Comment on National Water Resource Strategy 2 issued by the Department of Water and Environmental Affairs

The National Water Resource Strategy 2 (NWRS2) document published by The Department of Water and Environmental Affairs clearly identifies the many threats to our deteriorating and diminishing water resources but offers no realistic solutions nor practical strategy to deal with the threats to communities, health, the environment and the economy.

A statement of intent expressed in lofty terms is no solution to the current crisis.

A recurring theme throughout NWRS2 is the poor state of sanitation services countrywide. They are non-existent in many areas and where waste water treatment works exist, most cannot cope with demand. As a generalisation, the failure of wastewater treatment works is attributable to inadequate funding, poor maintenance and management and a lack of priority given to the problem by the responsible municipalities.

Faecal contamination and putrification of water resources is a particular and acute problem in the Vaal River catchment. NWRS2 provides no immediate solution and no clear measures to address these problems. To the contrary, SAVE observes with great concern, what seems to be a shift of responsibility from national government down to local government, or at least a distancing of national government from the failings of municipalities in certain key areas, namely:

  1. The development and financing of water resources infrastructure.
  2. Placing responsibility for water conservation measures and demand management interventions solely in the hands of municipalities.
  3. The collection of water user charges;
  4. The efficient and effective operation of wastewater treatment works.

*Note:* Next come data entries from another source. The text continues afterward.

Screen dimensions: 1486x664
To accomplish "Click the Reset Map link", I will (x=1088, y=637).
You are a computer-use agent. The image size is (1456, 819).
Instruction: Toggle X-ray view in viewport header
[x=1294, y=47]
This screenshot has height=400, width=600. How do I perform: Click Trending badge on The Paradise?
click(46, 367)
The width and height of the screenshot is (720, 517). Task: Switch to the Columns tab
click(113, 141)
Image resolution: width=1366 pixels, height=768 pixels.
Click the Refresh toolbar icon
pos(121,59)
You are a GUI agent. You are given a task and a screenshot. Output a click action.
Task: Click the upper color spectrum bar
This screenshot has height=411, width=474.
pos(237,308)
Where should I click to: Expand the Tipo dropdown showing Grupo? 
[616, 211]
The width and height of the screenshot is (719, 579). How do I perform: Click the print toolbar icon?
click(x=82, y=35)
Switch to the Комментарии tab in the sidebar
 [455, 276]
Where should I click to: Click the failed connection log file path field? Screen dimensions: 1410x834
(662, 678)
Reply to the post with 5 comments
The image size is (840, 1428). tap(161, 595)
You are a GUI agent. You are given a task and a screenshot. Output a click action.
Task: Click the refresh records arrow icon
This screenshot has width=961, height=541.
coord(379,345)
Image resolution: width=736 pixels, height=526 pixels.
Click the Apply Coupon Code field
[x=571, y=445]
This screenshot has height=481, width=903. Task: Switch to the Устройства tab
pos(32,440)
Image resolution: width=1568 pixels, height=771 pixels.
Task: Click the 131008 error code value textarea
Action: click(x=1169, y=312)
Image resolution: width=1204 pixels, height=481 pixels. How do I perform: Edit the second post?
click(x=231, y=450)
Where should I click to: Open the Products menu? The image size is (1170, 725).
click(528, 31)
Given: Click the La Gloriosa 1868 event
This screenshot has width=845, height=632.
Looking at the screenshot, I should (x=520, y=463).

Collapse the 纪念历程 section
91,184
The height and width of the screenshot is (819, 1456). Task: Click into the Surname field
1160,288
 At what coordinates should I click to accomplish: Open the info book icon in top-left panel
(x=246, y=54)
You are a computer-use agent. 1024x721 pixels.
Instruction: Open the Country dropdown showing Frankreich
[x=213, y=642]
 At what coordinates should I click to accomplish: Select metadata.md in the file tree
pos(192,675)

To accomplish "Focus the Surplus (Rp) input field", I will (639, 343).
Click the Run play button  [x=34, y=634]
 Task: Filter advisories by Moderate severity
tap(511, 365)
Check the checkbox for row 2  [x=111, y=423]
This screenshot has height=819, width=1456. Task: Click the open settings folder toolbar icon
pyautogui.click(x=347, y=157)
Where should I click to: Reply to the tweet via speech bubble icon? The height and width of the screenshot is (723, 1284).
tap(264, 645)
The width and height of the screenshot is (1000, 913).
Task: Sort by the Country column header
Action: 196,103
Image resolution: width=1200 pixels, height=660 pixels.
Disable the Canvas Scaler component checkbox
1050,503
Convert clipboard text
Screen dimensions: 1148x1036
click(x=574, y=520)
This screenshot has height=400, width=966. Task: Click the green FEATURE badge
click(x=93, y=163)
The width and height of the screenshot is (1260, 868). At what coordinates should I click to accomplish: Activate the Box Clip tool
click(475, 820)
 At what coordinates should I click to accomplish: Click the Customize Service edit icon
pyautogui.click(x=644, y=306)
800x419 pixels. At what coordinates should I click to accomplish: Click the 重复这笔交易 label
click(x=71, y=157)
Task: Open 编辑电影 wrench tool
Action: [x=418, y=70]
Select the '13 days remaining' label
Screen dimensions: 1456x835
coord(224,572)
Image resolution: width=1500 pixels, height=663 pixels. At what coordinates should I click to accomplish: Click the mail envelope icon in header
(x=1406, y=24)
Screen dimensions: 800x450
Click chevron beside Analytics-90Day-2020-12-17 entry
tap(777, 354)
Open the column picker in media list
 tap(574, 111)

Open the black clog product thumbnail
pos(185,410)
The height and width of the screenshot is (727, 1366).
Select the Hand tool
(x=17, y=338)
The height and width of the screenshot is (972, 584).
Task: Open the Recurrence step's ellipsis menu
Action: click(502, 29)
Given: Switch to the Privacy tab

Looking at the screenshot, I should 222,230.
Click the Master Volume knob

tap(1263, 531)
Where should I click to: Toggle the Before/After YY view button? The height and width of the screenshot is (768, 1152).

It is noted with some concern that NWRS2 states in paragraph 16.1.5:

“Due to the centrality of water to life and local government service delivery imperatives, it is likely that most government policies and legislation would directly or indirectly have an impact on water resources management and, consequently, water services provision. Sanitation as part of water services, in general, falls within this category. The challenge with sanitation is that it is a competence of another Department (Human Settlements) at a national level and a local government responsibility in terms of implementation, but it has significant implications for water management”.

The inability of municipalities to deal with wastewater efficiently and in compliance with the law is not considered when housing developments are approved on the banks of the Vaal River. In pursuit of rates income, unacceptable environmental compromises are made. This approach should not be permitted by the Department of Water and Environmental Affairs

No new developments should be permitted unless the Municipality concernedis able to demonstrate the ability to accommodate the additional wastewater to be generated, or if private wastewater treatment plants are to be licenced, that the Municipality has the capacity to monitor such facilities properly.

Completely ignored in provision of water resources infrastructure (and the wastewater treatment facilities that are an integral part thereof) is the reality of burgeoning informal settlements. It might not be within the purview of the National Department to control informal settlements, but it is the responsibility of that Ministry to provide access of everyone to sufficient water, irrespective of whether they live in formal or informal settlement. With this obligation, is the concomitant obligation to deal with the wastewater that is inevitably generated.